The implementation of Artificial Intelligence (A.I.) has quickly become an industry standard across cybersecurity efforts. However, how we understand A.I. and it’s functionality often gets exaggerated. This technology has very practical implementations that can bolster security efforts and help create resilient digital environments.
How Real is the Risk of a Data Breach?
This seems like a simple question, but is actually quite complicated when thinking about the overall changes of digital transformation. Taking steps in a transformation journey means that as a business, you are creating a digital environment with dedicated pathways to connect your business to the internet. As this system becomes more complex, as more pathways are created and more users fill out the network, the risk of data breach grows.

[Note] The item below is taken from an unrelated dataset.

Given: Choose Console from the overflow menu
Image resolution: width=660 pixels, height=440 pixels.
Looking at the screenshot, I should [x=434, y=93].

Ultimately, cyberattacks are conducted by people who see personal information as currency, and in the case of a successful breach, personal credentials are often literally sold to the highest bidder. As company databases grow bigger, hackers see more opportunity. Consequently as digital environments have grown, the rate of cybercrime has risen as well.

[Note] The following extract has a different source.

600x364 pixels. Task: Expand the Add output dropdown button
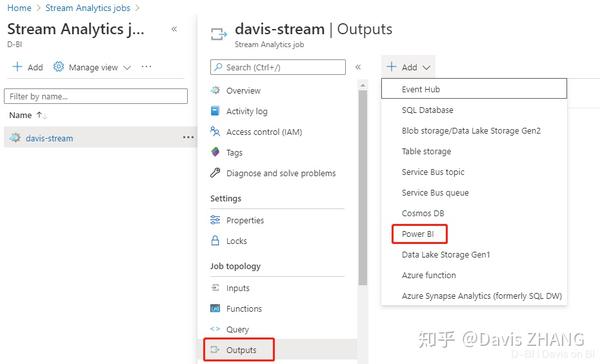pos(408,67)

However, digital environments also offer more tools for companies to protect their employees and their data in the event of a successful attack. More often than not, cloud recovery offers one of the best remediation strategies and proper end user identity authentication measures can thwart breaches before they begin.
The risk of a breach is very real, companies must prioritize their security measures and should consider this a vital portion of their overall digital transformation efforts.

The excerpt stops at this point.